- _Exercise tasks_
(a) Answer each question from the Sand Ridge excerpt, one answer per line, marked (i), (ii), (iii):
(i) Besides treatment considerations, what kind of considerations shape decisions on how many psychologists and psychiatrists to employ at Sand Ridge?
(ii) Whose employees, by petitioner's own concession, created and implemented the SVP Program 2000?
(iii) According to petitioner, what happens to a patient who fails a polygraph?
(b) List every allegation petitioner makes about the polygraph in the Sand Ridge excerpt.

- _Source extract_

****

Petitioner's allegations regarding inadequate clinical staff, reporting requirements and use of the polygraph are each insufficient to state a claim under the Fourteenth Amendment. Decisions regarding how many psychologists and psychiatrists to employ at Sand Ridge are made in the context of budgetary as well as treatment considerations. Petitioner's concern that every wing or unit at Sand Ridge does not have full-time clinical staff available is not sufficient to state a claim under the Fourteenth Amendment. As for the use of reporting requirements, petitioner alleges that patients are required to "tell on other patients" and "issue CT cards for alleged behaviors" pursuant to the SVP Program 2000. However, petitioner concedes that the SVP Program 2000 was created and implemented by employees of the Department of Health and Family Services and the Wisconsin Resource Center. Petitioner's allegations go to matters concerning the nature of treatment. Thus, the use of reporting requirements is entitled to a presumption of correctness under Youngberg. Petitioner's allegation that the reporting requirements have created a more "adversarial" environment is not enough to overcome that presumption. Finally, petitioner's allegations regarding the use of the polygraph are nonsensical. Petitioner alleges that (1) the polygraph has not been generally accepted by the scientific or medical communities; (2) the polygraph has not been studied for its "potential psychological and physical effects"; and (3) if a patient fails a polygraph, he is removed from treatment. Petitioner may not like having to tell the truth during treatment, but his allegations are insufficient to overcome the presumption of correctness that applies to the decision to use the polygraph as a treatment tool.Allison, 332 F.3d at 1079-80.

****

- _Supplied material_

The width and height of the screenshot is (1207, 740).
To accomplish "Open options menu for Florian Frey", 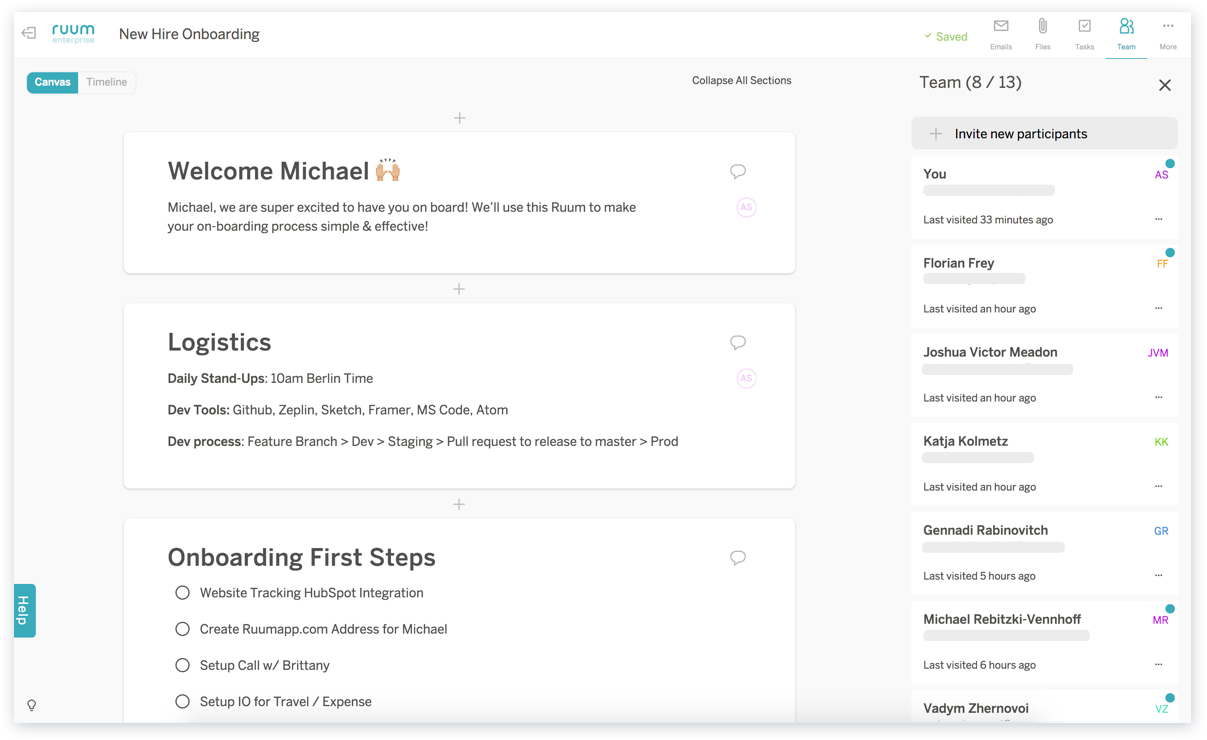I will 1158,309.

****

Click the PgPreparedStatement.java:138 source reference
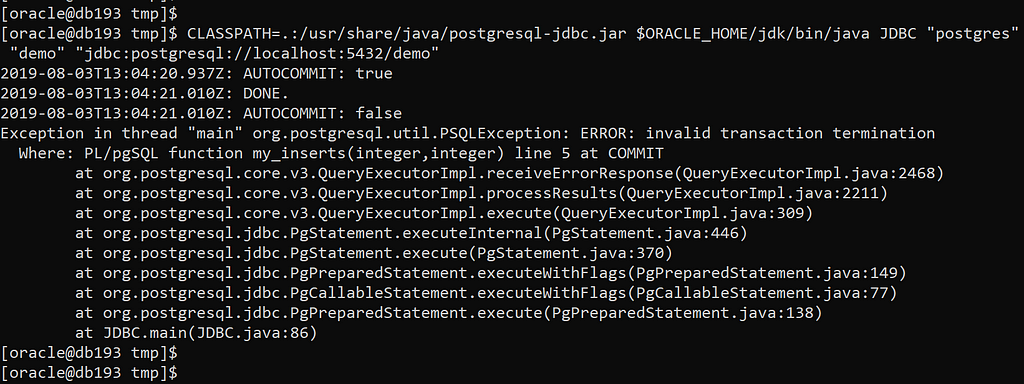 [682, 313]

****

- _Answer set_
(a)
(i) Budgetary considerations.
(ii) Employees of the Department of Health and Family Services and the Wisconsin Resource Center.
(iii) He is removed from treatment.

(b)
- The polygraph has not been generally accepted by the scientific or medical communities.
- The polygraph has not been studied for its "potential psychological and physical effects."
- If a patient fails a polygraph, he is removed from treatment.